__TASK PROMPT__. All that is wanted is a word-for-word copy of the data from its first line to the line containing "Image resolution: width=1456 pixels, height=819", both included.
[Start of Attachment]
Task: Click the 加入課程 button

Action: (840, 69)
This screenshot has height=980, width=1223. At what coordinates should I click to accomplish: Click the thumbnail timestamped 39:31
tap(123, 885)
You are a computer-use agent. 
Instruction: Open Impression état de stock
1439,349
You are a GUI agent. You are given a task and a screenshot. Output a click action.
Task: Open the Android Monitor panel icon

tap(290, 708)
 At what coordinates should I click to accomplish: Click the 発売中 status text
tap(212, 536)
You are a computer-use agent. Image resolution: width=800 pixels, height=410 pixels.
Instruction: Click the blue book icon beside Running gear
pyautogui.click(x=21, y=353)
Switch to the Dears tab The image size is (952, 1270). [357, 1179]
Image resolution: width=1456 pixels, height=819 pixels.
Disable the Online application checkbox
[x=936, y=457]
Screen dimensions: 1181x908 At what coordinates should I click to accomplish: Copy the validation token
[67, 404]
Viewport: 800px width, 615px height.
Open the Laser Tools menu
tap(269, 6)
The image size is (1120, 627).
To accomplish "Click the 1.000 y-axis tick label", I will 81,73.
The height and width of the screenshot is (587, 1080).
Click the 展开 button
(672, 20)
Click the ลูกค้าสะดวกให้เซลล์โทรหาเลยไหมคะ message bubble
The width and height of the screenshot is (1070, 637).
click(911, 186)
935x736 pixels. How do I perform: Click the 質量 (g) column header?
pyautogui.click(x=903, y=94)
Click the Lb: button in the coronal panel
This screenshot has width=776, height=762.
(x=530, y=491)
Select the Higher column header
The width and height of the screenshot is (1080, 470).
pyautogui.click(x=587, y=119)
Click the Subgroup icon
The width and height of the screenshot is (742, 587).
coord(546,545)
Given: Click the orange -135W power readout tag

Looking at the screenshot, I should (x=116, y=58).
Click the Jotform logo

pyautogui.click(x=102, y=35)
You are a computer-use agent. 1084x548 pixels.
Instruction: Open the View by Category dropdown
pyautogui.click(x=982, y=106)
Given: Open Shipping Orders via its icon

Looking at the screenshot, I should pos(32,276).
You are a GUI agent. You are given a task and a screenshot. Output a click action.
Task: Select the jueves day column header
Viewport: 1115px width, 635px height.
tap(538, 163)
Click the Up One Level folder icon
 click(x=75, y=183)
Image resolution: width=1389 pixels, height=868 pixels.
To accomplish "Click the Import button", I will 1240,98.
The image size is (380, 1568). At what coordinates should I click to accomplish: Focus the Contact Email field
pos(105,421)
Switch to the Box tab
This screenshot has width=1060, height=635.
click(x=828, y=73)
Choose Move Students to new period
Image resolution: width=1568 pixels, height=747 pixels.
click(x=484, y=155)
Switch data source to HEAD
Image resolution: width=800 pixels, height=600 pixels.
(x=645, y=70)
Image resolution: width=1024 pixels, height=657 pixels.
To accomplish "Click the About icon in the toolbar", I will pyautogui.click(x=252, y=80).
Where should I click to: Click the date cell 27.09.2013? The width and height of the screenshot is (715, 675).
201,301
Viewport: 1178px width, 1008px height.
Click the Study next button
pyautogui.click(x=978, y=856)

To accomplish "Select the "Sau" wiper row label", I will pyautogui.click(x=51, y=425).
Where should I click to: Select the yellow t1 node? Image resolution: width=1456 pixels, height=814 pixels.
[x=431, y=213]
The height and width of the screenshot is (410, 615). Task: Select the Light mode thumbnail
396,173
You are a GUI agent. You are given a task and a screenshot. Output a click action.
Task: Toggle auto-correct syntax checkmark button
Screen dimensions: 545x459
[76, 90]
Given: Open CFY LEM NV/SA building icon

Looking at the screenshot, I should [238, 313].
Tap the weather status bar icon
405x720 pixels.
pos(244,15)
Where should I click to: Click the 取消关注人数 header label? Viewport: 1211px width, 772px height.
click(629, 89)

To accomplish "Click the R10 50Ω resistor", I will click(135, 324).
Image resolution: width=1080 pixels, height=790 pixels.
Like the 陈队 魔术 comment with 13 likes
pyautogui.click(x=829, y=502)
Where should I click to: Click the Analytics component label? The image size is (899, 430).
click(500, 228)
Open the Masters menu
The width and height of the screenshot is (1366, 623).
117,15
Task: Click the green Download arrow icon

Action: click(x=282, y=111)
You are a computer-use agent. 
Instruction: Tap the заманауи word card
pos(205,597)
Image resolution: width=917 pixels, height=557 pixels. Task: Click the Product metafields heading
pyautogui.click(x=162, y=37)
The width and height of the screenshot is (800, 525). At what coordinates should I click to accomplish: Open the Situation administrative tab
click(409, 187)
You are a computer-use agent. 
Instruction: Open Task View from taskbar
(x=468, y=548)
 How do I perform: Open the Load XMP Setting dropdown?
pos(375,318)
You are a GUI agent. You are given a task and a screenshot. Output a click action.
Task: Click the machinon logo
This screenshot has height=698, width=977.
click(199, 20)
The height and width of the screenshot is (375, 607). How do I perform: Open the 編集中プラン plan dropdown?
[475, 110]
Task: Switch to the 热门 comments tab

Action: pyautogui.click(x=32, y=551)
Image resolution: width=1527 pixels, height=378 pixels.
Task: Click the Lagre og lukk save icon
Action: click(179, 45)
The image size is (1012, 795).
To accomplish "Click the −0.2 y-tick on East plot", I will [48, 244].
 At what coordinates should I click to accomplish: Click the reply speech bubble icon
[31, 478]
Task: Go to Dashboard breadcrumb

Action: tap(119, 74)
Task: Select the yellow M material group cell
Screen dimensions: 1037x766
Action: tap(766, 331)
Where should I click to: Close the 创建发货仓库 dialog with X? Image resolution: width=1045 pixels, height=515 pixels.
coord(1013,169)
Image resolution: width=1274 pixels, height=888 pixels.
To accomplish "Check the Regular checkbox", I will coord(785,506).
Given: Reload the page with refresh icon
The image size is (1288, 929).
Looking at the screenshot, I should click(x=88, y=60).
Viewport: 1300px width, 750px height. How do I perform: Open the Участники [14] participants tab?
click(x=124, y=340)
[End of Attachment]
__WRITTEN ANSWER__.
Task: Click the 加入課程 button

Action: (840, 69)
This screenshot has height=980, width=1223. At what coordinates should I click to accomplish: Click the thumbnail timestamped 39:31
tap(123, 885)
You are a computer-use agent. 
Instruction: Open Impression état de stock
1439,349
You are a GUI agent. You are given a task and a screenshot. Output a click action.
Task: Open the Android Monitor panel icon

tap(290, 708)
 At what coordinates should I click to accomplish: Click the 発売中 status text
tap(212, 536)
You are a computer-use agent. Image resolution: width=800 pixels, height=410 pixels.
Instruction: Click the blue book icon beside Running gear
pyautogui.click(x=21, y=353)
Switch to the Dears tab The image size is (952, 1270). [357, 1179]
Image resolution: width=1456 pixels, height=819 pixels.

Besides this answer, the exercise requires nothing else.